Nikogo nie dziwi to, że prawa autorskie wiele lat temu były łamane i to dość często, bo w przeszłości tego typu prawa były mniej doskonałymi, czyli jeśli ponad sto lat temu wykształcona kobieta coś wynalazła to patent był powiązany z jej mężem lub z synem, czyli z tym najbliższym spokrewnionym mężczyzną. Tego typu ograniczenia dziwnie rzecz jasna wyglądały, ale przed pierwszą wojną światową pewne stereotypy panowały w społeczeństwach świata, a ich wymazanie ze sposobu myślenia zajęło dekady i dlatego też prawa autorskie do konkretnego wynalazku może mieć nawet kobieta lub osoba o zaskakująco ciemnej karnacji.

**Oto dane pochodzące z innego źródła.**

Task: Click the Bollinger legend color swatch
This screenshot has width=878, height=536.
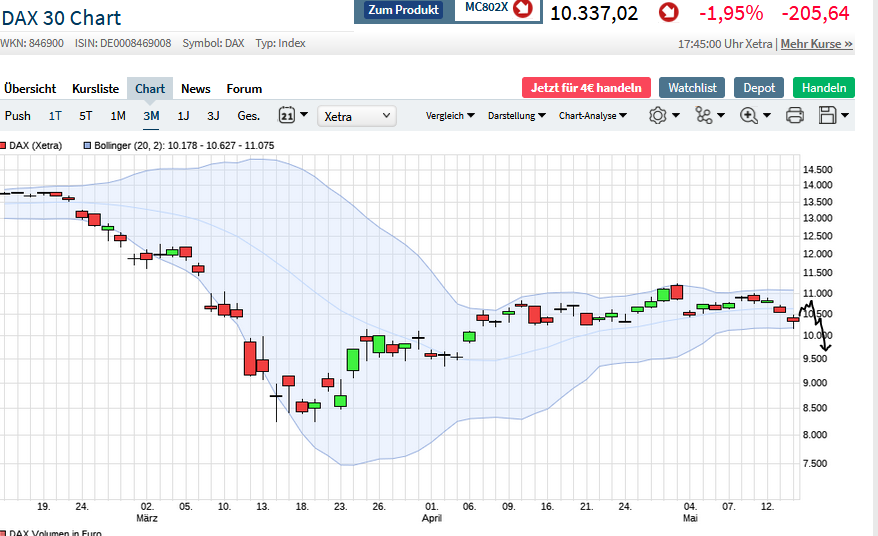Action: click(x=87, y=146)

W tym już nikt nie widzi nic dziwnego, bo prawo nie może być tym krzywdzącym dla pewnych osób, a wynalazcy niezależnie od koloru skóry, płci i wyznania powinni być równi, czyli prawa autorskie powinny w takim samym stopniu chronić ich dzieła o tym indywidualnym charakterze. Tak idealnie przynajmniej powinno być w czasach obecnych.
Inne ważne wzmianki.
Pewnym jest też i to, że prawo dotyczące praw autorskich do wynalazków, tekstów książek i muzyki powinno się z biegiem lat zmieniać na lepsze, czyli musi ono lepiej chronić przed jakimiś zjawiskami niepożądanymi. Mowa tu o tym, że kradzież patentu powinna być bardziej nieosiągalną teraz, a jeszcze bardziej za kolejną dekadę. Modyfikowanie prawa ma zapewnić to polepszanie się sytuacji, ale ludzie nadal będą kombinować, bo chcą omijać prawo i wzbogacać się na czyichś patentach.